Exercise details:
Starting at the line with "Task: Click the fill handle of cell A2" and going on through the line with "Choose Detalle de", reproduce each line in the records below exactly and nothing more.

Material for this exercise:
☆ ☆ ☆ ☆ ☆

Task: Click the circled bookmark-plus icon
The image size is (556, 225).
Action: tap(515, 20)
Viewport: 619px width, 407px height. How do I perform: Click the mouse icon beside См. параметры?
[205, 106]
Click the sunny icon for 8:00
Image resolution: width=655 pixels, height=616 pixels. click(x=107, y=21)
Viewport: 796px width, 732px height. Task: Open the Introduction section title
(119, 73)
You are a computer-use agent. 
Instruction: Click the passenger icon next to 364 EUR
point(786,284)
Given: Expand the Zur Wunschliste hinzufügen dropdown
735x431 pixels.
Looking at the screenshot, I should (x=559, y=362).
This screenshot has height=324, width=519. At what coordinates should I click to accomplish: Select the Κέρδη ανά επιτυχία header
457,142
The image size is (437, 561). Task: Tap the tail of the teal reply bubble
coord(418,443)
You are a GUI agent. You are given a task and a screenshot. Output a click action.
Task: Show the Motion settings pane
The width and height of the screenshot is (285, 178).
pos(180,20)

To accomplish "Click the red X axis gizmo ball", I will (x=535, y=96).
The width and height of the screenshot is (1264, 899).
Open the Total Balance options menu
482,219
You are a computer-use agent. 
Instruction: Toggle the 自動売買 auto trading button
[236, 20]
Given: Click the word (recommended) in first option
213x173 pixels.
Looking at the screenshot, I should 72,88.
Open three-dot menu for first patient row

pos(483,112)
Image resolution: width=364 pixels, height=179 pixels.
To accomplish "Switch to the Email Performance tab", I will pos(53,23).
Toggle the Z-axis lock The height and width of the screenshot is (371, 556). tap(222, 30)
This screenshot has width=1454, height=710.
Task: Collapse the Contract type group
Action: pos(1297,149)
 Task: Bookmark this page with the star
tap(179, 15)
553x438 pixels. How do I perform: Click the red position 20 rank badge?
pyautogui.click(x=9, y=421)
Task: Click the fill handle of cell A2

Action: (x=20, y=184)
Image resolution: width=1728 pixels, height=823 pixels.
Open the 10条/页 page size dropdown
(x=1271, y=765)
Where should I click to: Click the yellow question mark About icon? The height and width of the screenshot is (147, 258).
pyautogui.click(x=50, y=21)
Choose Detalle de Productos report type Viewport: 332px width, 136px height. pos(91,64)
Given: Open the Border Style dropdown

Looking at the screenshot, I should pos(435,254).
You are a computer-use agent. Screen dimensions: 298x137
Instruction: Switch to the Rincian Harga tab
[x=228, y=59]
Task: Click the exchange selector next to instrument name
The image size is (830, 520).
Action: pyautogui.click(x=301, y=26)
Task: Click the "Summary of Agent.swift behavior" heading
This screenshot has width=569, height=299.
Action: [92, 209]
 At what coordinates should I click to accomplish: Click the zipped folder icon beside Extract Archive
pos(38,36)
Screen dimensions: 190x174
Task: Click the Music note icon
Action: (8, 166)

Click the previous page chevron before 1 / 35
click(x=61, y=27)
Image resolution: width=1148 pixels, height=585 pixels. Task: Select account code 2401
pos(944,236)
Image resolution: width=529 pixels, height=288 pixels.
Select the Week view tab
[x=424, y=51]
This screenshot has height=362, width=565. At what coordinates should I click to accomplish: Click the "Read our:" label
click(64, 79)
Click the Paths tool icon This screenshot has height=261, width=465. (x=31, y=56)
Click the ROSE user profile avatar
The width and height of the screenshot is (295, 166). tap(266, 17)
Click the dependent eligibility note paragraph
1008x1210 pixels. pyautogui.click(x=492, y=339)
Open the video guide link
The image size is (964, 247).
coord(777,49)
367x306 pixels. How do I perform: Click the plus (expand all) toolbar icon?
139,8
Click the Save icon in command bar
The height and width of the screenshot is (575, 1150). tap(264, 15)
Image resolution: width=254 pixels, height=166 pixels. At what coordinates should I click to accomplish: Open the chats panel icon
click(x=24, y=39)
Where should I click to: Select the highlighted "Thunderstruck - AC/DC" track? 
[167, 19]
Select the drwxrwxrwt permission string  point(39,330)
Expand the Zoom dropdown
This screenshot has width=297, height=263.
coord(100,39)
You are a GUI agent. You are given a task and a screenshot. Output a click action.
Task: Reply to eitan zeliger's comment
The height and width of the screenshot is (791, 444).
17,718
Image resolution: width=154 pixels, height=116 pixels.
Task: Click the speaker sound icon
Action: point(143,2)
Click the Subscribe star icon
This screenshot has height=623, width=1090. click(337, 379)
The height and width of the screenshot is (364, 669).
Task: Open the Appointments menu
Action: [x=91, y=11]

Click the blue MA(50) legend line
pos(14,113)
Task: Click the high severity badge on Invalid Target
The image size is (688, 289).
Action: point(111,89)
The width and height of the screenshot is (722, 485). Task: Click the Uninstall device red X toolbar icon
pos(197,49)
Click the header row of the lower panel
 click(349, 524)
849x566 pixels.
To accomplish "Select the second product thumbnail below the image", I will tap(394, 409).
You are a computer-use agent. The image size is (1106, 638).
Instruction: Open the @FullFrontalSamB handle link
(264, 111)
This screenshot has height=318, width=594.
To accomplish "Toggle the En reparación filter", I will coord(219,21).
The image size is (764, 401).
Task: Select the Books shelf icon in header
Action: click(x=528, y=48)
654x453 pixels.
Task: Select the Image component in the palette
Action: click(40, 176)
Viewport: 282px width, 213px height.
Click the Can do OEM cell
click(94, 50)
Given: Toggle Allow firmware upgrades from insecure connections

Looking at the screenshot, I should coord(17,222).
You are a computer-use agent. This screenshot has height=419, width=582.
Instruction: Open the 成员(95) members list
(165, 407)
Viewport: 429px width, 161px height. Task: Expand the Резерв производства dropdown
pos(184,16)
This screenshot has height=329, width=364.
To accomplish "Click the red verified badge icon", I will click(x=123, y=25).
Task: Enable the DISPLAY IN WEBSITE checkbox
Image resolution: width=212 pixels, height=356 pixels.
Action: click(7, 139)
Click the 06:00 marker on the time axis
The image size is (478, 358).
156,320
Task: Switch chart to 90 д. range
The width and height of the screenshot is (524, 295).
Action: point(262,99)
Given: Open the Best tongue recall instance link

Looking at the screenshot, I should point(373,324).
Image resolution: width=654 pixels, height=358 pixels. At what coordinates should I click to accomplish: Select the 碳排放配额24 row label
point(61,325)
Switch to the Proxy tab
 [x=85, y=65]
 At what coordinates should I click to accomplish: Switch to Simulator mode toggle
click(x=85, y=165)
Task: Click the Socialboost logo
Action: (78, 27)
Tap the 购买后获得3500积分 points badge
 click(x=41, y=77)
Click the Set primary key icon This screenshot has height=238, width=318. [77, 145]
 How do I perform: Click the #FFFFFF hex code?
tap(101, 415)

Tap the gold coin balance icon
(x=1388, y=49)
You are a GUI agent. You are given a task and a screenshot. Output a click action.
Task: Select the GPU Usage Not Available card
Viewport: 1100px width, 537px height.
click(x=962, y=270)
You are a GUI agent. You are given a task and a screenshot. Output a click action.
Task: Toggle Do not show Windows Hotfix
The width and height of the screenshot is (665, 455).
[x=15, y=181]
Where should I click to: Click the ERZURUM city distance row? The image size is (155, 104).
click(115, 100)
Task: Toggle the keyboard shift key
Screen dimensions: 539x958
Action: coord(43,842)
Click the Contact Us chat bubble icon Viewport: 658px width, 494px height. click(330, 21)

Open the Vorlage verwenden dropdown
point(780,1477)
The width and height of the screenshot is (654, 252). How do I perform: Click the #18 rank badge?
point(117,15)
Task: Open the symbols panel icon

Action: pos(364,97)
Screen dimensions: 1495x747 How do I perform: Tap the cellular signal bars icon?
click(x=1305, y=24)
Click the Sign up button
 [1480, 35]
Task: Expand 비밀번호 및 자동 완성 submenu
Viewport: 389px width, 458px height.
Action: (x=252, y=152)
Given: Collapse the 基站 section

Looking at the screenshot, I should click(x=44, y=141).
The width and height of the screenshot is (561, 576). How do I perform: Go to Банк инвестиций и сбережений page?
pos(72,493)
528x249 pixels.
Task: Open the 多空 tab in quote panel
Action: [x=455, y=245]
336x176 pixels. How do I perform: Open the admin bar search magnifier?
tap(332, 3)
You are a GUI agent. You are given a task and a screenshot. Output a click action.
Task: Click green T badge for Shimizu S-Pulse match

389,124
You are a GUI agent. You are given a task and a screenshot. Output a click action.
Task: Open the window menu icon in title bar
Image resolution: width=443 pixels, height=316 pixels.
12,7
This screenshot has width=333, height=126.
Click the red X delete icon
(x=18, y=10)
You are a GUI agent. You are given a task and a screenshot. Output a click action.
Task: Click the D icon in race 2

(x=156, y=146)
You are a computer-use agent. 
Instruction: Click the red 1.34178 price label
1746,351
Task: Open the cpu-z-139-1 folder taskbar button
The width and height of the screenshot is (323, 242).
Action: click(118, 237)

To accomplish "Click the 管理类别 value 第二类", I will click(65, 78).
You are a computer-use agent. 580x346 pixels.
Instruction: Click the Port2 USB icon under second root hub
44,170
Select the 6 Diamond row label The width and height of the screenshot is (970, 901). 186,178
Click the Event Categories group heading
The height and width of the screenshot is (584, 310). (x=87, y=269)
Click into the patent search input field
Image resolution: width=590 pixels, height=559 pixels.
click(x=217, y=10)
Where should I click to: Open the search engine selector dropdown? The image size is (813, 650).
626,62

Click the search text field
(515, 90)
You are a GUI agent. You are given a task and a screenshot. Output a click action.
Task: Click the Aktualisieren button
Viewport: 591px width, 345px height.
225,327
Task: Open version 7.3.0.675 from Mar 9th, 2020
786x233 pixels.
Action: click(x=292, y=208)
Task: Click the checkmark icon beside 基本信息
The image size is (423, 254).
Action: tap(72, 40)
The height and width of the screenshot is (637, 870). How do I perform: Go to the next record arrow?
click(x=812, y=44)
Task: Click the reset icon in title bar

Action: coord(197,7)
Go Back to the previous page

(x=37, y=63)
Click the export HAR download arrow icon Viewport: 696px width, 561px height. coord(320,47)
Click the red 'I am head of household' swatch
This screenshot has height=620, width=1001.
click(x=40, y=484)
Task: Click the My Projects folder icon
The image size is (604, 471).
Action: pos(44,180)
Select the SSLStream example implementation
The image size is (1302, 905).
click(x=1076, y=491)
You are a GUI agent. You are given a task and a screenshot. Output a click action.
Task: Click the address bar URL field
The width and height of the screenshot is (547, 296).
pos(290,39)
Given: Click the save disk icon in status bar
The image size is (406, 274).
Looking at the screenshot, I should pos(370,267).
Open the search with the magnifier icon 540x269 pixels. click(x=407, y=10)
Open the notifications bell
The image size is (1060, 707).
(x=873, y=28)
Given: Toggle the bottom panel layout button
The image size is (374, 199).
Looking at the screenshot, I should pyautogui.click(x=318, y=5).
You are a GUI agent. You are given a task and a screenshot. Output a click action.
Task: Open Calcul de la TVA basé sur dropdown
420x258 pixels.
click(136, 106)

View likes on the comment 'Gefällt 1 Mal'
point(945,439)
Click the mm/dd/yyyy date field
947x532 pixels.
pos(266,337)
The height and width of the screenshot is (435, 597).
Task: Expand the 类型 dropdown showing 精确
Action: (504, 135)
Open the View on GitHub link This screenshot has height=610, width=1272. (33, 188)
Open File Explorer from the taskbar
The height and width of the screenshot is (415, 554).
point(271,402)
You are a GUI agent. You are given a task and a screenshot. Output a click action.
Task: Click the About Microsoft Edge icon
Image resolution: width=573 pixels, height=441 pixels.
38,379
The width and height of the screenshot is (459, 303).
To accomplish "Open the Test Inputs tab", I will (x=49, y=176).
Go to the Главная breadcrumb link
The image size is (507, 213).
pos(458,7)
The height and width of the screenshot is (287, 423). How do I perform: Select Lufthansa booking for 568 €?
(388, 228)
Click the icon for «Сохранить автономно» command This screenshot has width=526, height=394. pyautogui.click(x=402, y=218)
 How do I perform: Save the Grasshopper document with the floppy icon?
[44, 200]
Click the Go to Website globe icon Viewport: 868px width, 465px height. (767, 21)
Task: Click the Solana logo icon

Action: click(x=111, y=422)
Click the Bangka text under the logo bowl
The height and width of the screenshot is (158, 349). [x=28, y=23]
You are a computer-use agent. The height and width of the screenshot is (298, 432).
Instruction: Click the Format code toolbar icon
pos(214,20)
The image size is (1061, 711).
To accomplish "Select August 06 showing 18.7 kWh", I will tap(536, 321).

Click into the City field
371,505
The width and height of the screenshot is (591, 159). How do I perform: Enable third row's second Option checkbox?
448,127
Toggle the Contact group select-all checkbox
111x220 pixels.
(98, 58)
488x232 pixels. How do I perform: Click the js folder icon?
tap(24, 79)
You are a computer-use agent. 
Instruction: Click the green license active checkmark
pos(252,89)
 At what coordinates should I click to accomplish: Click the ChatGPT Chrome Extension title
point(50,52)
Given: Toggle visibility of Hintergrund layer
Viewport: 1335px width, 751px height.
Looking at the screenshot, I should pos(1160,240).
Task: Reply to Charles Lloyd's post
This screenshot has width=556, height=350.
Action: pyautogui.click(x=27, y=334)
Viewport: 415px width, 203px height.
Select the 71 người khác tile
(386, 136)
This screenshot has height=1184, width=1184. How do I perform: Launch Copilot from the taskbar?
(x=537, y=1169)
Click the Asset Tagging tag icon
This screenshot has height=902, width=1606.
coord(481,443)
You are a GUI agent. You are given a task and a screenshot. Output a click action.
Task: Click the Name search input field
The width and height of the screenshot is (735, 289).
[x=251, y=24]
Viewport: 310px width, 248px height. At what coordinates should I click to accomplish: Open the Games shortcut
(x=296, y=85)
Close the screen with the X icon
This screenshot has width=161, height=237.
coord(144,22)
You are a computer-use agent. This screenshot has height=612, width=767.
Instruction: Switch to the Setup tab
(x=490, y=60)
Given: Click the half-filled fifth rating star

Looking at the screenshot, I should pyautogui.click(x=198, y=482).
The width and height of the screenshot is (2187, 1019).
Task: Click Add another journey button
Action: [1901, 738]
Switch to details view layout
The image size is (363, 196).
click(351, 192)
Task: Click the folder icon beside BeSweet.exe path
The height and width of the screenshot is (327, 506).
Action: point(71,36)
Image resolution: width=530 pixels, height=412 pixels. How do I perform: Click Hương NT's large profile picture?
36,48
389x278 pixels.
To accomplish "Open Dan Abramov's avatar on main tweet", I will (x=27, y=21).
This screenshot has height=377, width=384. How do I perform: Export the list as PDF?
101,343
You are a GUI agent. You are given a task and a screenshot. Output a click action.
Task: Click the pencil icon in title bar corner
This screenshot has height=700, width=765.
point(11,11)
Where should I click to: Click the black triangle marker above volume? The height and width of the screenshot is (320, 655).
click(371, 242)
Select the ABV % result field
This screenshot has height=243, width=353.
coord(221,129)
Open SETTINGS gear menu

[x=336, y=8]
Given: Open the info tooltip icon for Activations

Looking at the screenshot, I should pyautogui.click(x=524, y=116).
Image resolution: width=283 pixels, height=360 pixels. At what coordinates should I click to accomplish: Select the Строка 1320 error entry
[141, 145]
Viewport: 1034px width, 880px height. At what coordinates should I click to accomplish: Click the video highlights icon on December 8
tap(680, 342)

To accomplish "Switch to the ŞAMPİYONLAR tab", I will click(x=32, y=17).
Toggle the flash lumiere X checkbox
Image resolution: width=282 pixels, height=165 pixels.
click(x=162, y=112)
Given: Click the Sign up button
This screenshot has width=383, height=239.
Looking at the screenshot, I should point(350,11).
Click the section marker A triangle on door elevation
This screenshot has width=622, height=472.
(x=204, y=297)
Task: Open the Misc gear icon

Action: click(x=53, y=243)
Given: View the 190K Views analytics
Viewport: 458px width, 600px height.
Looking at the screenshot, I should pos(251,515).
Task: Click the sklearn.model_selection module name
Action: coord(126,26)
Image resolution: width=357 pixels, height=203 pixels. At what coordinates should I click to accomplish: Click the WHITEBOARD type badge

☆ ☆ ☆ ☆ ☆

Solution to this exercise:
Task: Click the fill handle of cell A2

Action: (x=20, y=184)
Image resolution: width=1728 pixels, height=823 pixels.
Open the 10条/页 page size dropdown
(x=1271, y=765)
Where should I click to: Click the yellow question mark About icon? The height and width of the screenshot is (147, 258).
pyautogui.click(x=50, y=21)
Choose Detalle de Productos report type Viewport: 332px width, 136px height. pos(91,64)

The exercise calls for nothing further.